_Work instructions_
Please select every line of the records that contains the string "height".

(Records for locating displayed items)

◆ ◆ ◆ ◆ ◆

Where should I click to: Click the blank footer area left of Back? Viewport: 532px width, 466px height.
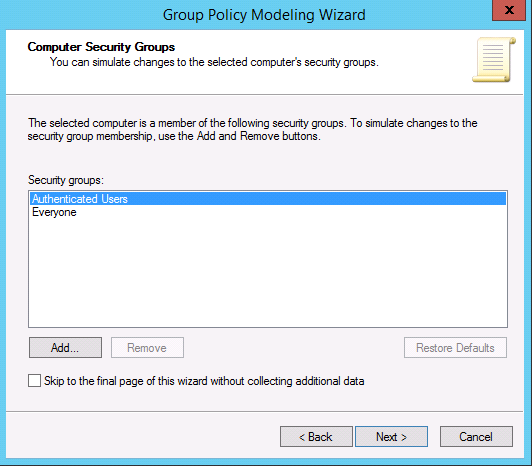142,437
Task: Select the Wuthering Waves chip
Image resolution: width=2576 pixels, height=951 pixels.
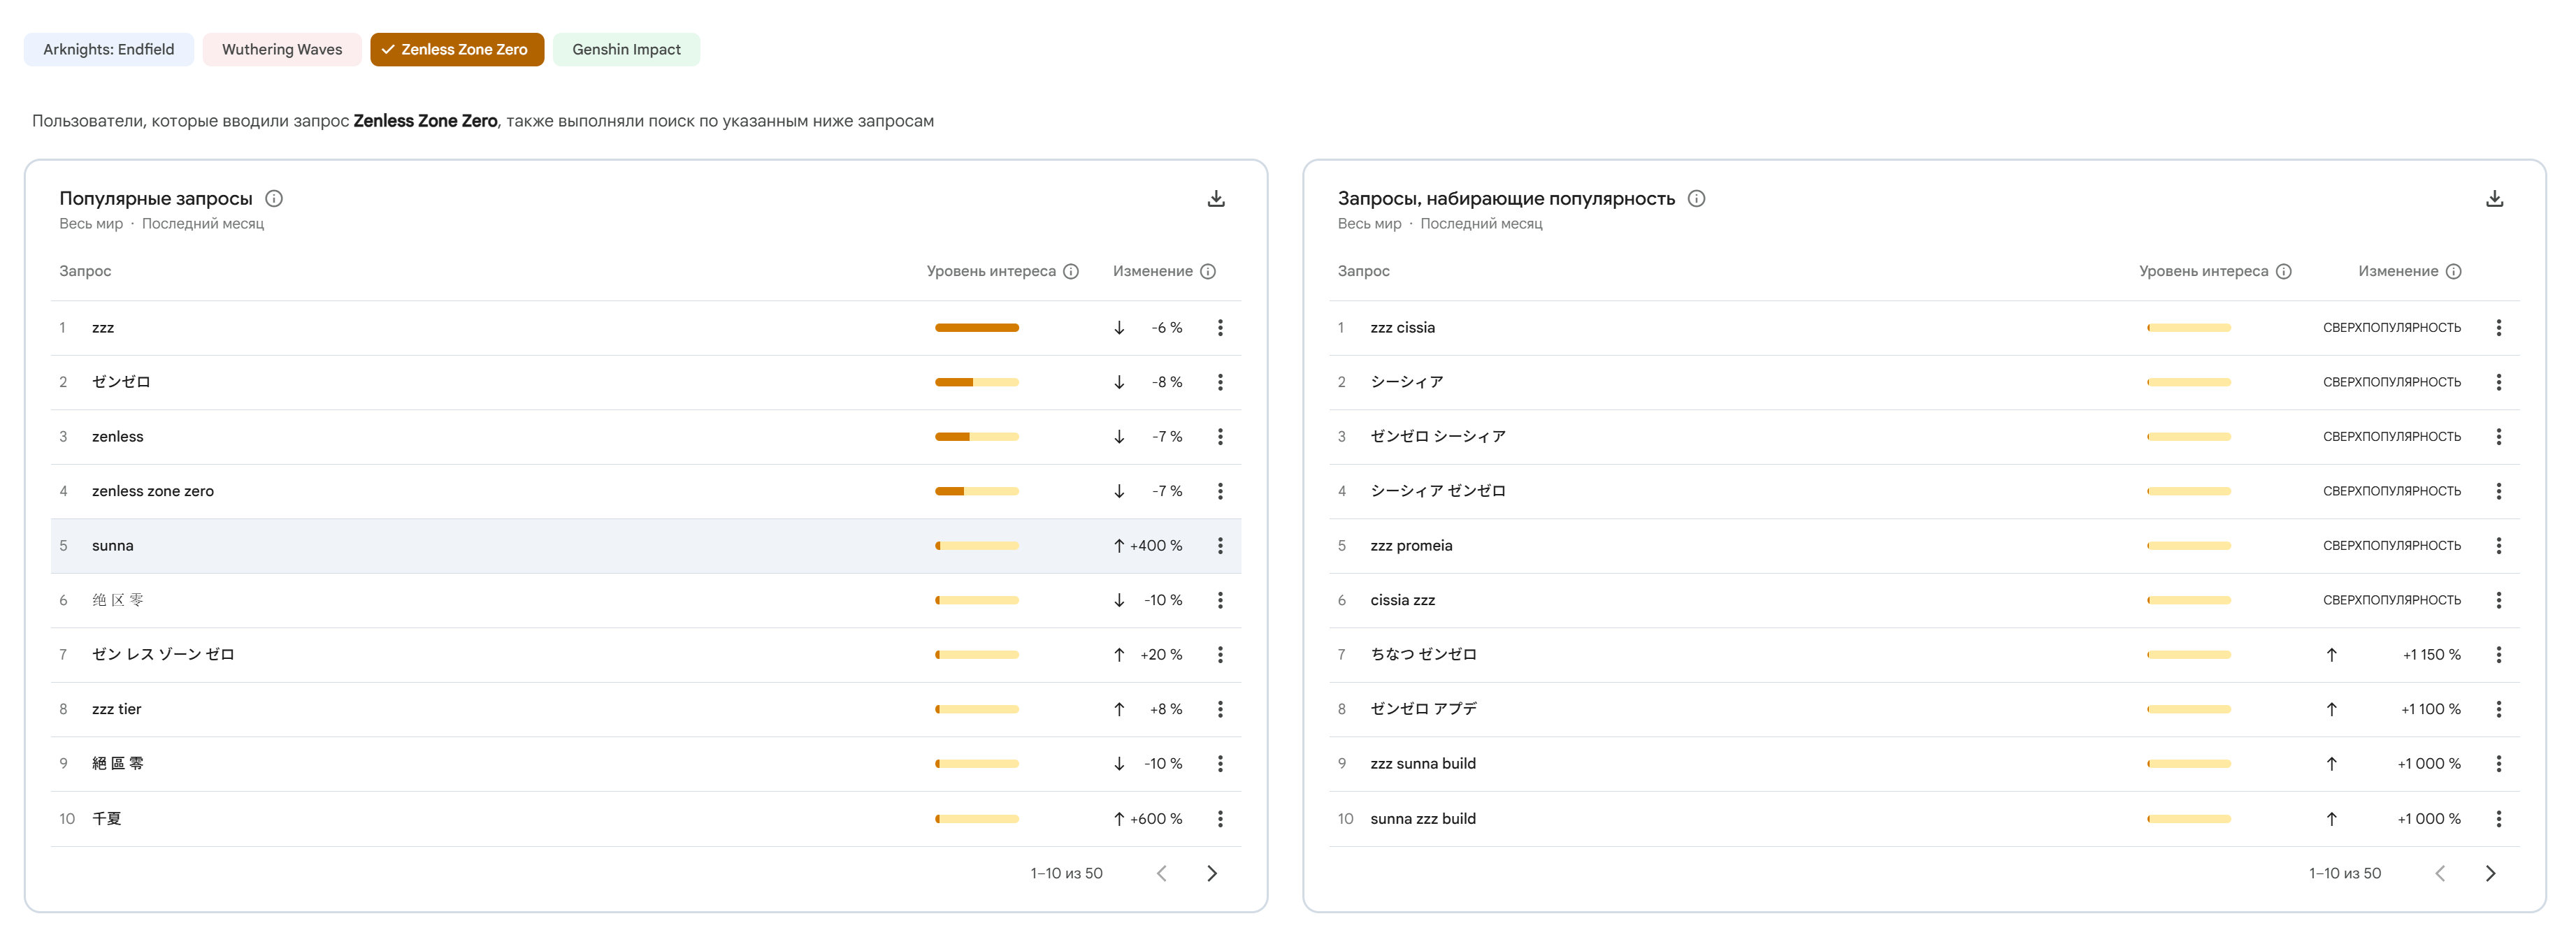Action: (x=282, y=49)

◆ ◆ ◆ ◆ ◆

_Finished task_
Where should I click to: Click the blank footer area left of Back? Viewport: 532px width, 466px height.
Image resolution: width=2576 pixels, height=951 pixels.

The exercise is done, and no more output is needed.